Mind Your Life is for all levels of experience. If you are inspired by wisdom literature, this will make it real in your life. If you want to try mindfulness—or have tried but been unable to keep it up—this will help you through the early learning curve. If you’ve been meditating for a while but plateaued, it will give you new ways to revitalize your practice. Developing mindful awareness is a permanent change, but not a quick fix. With the right tools, support and some commitment on your part, you can do it. This book is here to help you. You can read it sequentially from beginning to end, dip into the parts that interest you, or refer to it later as a learning aid. I will tell you my own story of resilience and change in Chapter 1, then in Chapter 2 introduce you to seven ordinary heroes: people who credit mindfulness practice for extraordinary outcomes in their lives, from coping with the emotional pain of PTSD or the physical pain of icepick headaches, to navigating business setbacks or moving beyond compassion fatigue. Chapter 3 gives a brief overview of the physical impacts of mindfulness on brain and body. Chapter 4 looks at the psychological impacts of mindfulness on resilience. (Mindfulness practice can act like a resilience vaccine, activating the mental muscles that aid recovery, adaptation and change.) Then we move onto the nitty gritty practicalities. In Chapter 5, we will look at mindfulness as a capacity to train attention. You’ll meet DAN—your default attentional network— and MoMo, the moment by moment sensory awareness that helps you unhook from DAN. I will give you a heads up on the five main challenges in developing a sustainable mindfulness practice, and a worksheet to help you anchor your motivation for practice. In Chapter 6, we’ll review the Unified Mindfulness System with its three fundamental attentional skills of concentration, sensory clarity and equanimity. Chapters 7, 8 and 9 give you a range of mindfulness practices, with clear instructions and examples of what the resulting experiences might look like ‘inside your head’. While I will give you many options to choose from, don’t get overwhelmed. You only need one method for an effective mindfulness practice. In Chapters 10 and 11 you’ll meet more ordinary heroes, develop a customized roadmap for integrating mindfulness into your life and learn how to gauge progress in your own journey to personal flourishing.

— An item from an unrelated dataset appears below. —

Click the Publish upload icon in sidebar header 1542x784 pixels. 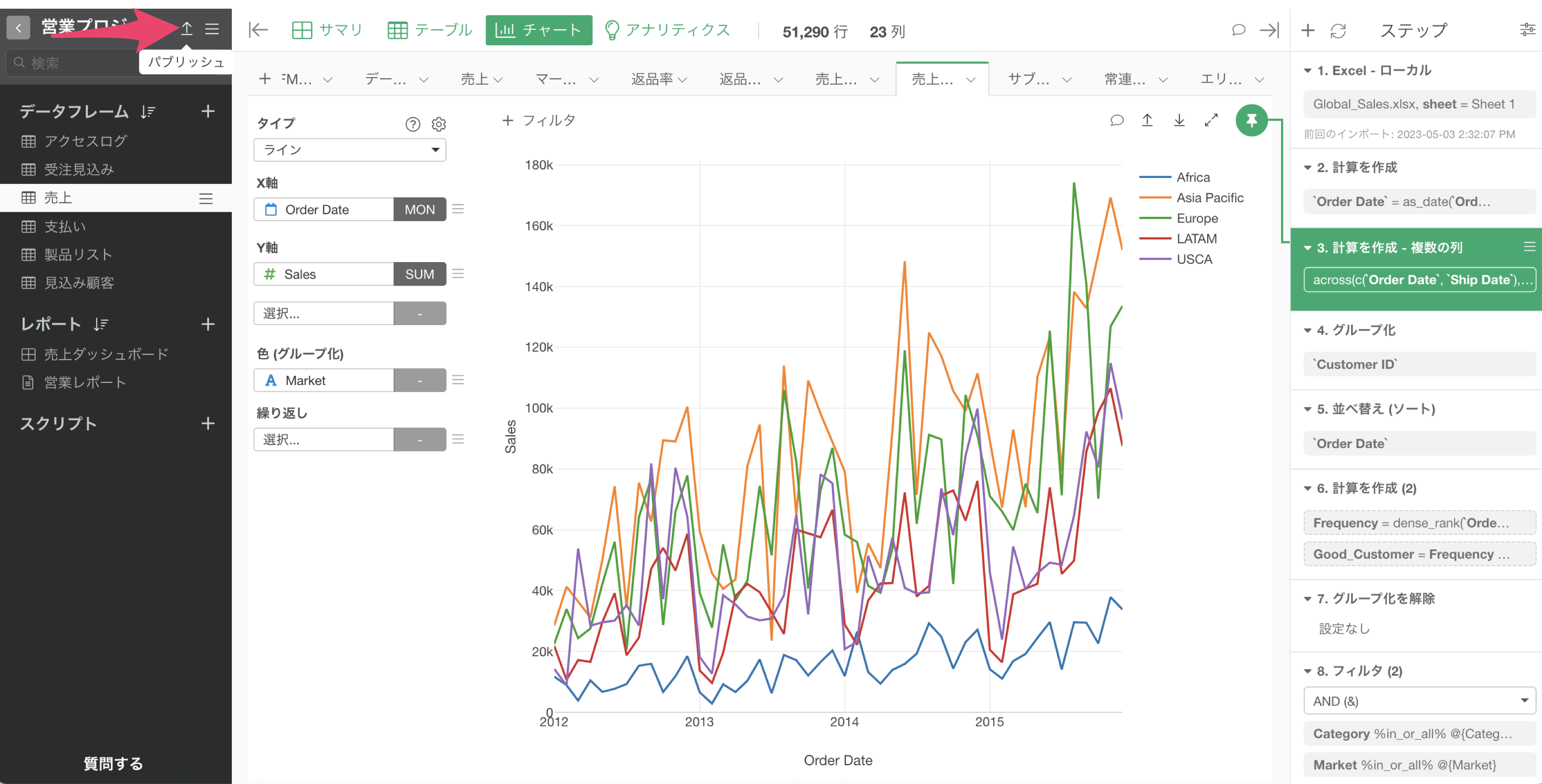point(187,29)
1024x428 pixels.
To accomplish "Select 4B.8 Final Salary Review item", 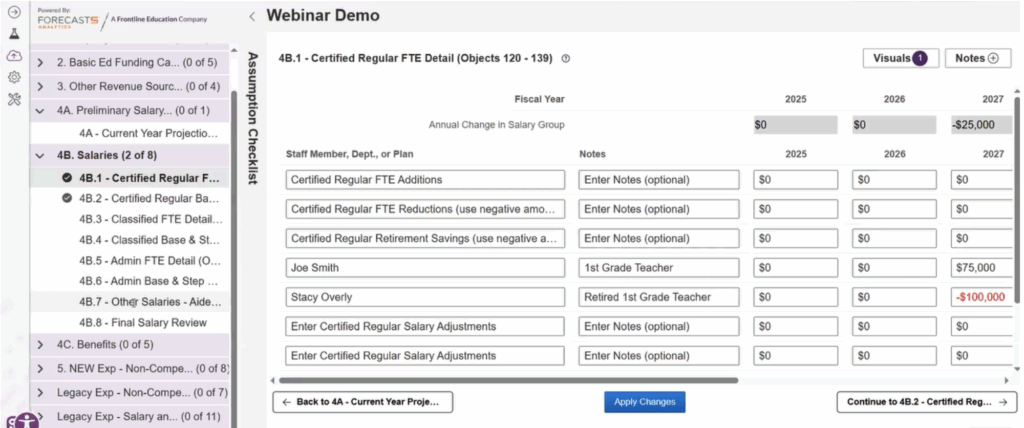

I cannot promise you miracles; but I will say that if you mind your life—Life has a way of minding you back.

Meg Salter offers mindfulness coaching and executive coaching to those who want to create positive change in their world. Based in Toronto, Canada, she provides distance coaching globally to individuals or groups.

All coaching is founded on a customized, integral approach that helps clients develop sustainable skills, allowing them to decrease frustrations, boost resilience and turn aspirations into reality. A professionally certified coach, Meg also has an extensive business background and deep experience in meditation.

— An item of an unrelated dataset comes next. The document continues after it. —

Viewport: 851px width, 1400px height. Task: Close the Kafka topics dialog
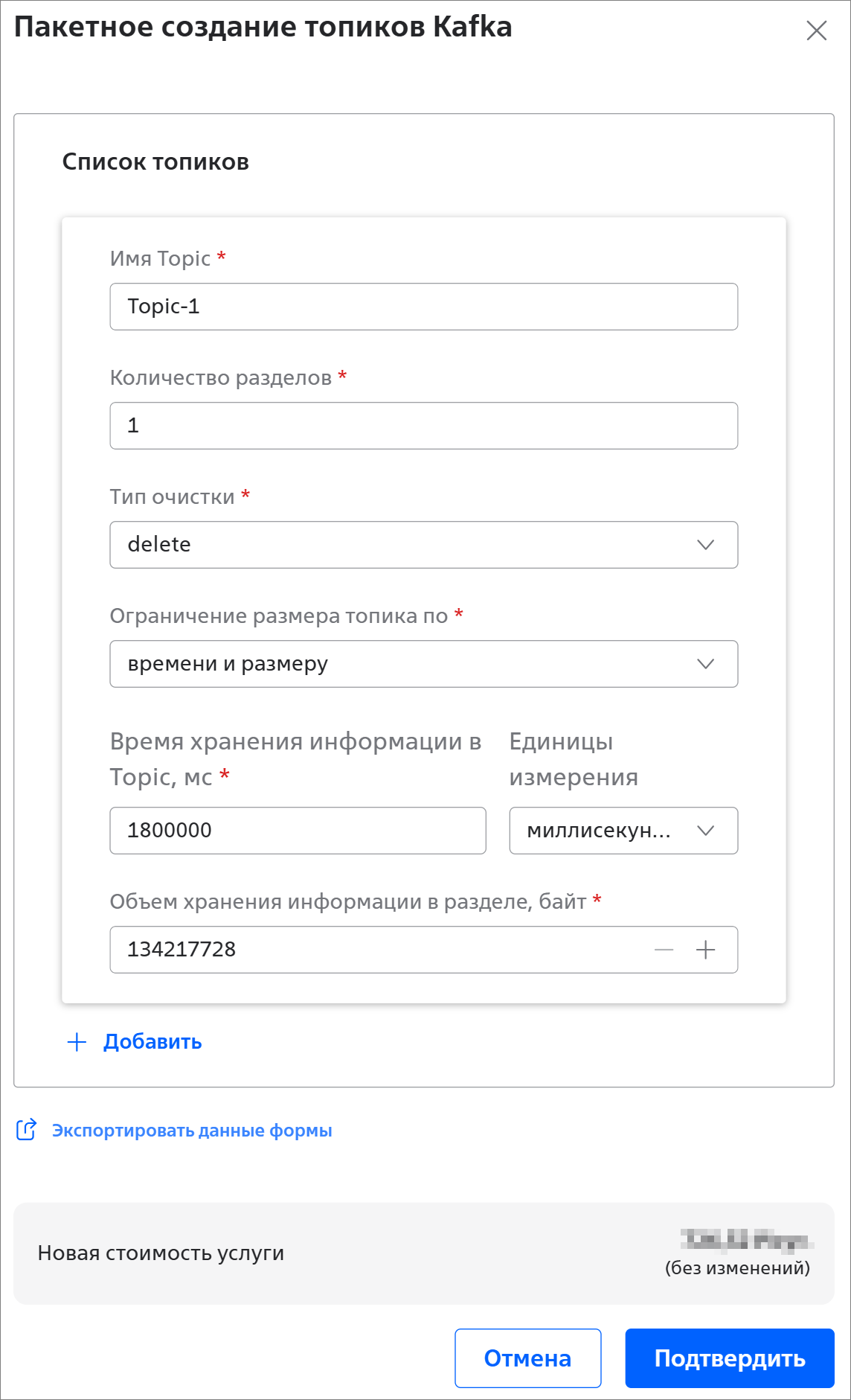coord(816,31)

Meg has been meditating since 1995, gaining profound experience while pursuing a career and raising children. Teaching since 2002, she has witnessed the enhanced resilience and personal flourishing in those who develop mindfulness skills, with beneficial effects on their colleagues, friends and families.

Meg holds an MBA from Boston University Brussels, and is accredited as an Integral Master Coach®, a Professional Certified Coach with the International Coach Federation, and a Certified Senior Organization Development Professional. She has a thirty-year professional background, working as a senior business manager and, through MegaSpace Consulting, providing change management consulting and executive coaching. She has lived in the UK and Belgium, consulted to multinational corporations, and distance-coached individuals across North America, and from Europe to Dubai. A committed volunteer, Meg’s board and pro-bono work focus on newcomer integration, community building and individual empowerment.